# FIR Filter Synthesis Algorithms for Minimizing the Delay and the Number of Adders

Hyeong-Ju Kang , Hansoo Kim , and In-Cheol Park VLSI Systems Lab. Dept. of Electrical Eng. and Comp.Science Korea Advanced Institute of Science and Technology, Korea

#### Abstract

As the complexity of digital filters is dominated by the number of multiplications, many works have focused on minimizing the complexity of multiplier blocks that compute the constant coefficient multiplications required in filters. Although the complexity of multiplier blocks is significantly reduced by using efficient techniques such as decomposing multiplications into simple operations and sharing common subexpressions, previous works have not considered the delay of multiplier blocks which is a critical factor in the design of complex filters. In this paper, we present new algorithms to minimize the complexity of multiplier blocks under the given delay constraints. By analyzing multiplier blocks in view of delay, three delay reduction methods are proposed and combined into previous algorithms. Since the proposed algorithms can generate multiplier blocks that meet the specified delay, a trade-off between delay and hardware complexity is enabled by changing the delay constraints. Experimental results show that the proposed algorithms can reduce the delay of multiplier blocks at the cost of a little increase of complexity.

## I. Introduction

Finite impulse response (FIR) digital filters are frequently used in digital signal processing by virtue of stability and easy implementation. Although programmable filters based on digital signal processing cores can take an advantage of flexibility, they are not suitable for recent consumer applications demanding high throughput and low power consumption. In such an application, therefore application specific FIR filters are frequently adopted to meet the constraints of performance and power consumption.
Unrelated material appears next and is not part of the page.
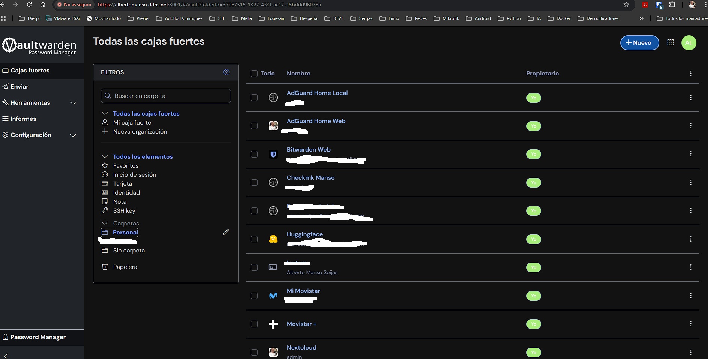Bookmark this page with the star icon
708x359 pixels.
(x=626, y=5)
The problem of designing FIR filters has received a great attention during the last decade, as the filters are suffering from a large number of multiplications, leading to excessive area and power consumption even if implemented in full custom integrated circuits. Many works have focused on replacing multiplications by decomposing them into simple operations such as addition, subtraction and shift and reducing the number of simple operations. In this approach, the hardware block called a multiplier block is often used to implement all coefficient multiplications[1]. The concept of the multiplier block is significant in both terms of area and power because some adders and shifters can be shared among different multiplications.
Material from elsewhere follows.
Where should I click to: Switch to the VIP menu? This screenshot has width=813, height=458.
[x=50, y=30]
Many algorithms have been proposed to make the multiplier block as simple as possible: Bull-Horrocks(BH) algorithm [2], ndimensional reduced adder graph(RAGn) algorithm [1], recursive bipartite matching algorithm [3], and common subexpression sharing algorithm [4], [5], [6]. The main purpose of these algorithms is to minimize the number of additions/subtractions, as the number is proportional to the number of two-input adders required in the implementation of a multiplier block and the shift can be implemented by wire connections. However, the algorithms do not take into account a factor critical in high performance filters, the delay of the multiplier block, leading to slow filters that may not be suitable for high performance systems.
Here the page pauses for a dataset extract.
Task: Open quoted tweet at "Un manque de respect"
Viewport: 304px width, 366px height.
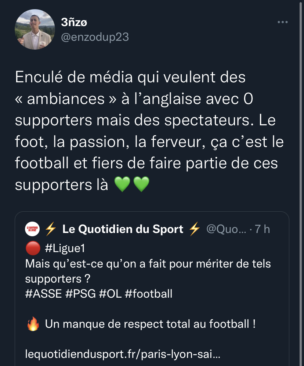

In this paper, we propose new multiplier block synthesis algorithms that consider both the delay and the number of adders. Since the proposed algorithm can generate a multiplier block satisfying a given delay constraint, it enables a trade-off between delay and area. The rest of this paper is organized as follows. In Section II, the problem to be solved is formally defined, and in Section III, some basic operations proposed to make the multiplier block meet the specified delay constraint are described. We explain the proposed algorithm and its implementation in Section IV. Then, we show experimental results in detail in Section V, and finally conclusions are made in Section VI.

## **II.** Problem Definition

In this section, the problem to be solved will be defined formally. We will start from introducing the following term to be used throughout this paper.

*Adder-Step:* One adder-step represents an adder/subtractor in a maximal path of decomposed multiplications. A multiplication can have different adder-steps, depending on the structure of multiplication.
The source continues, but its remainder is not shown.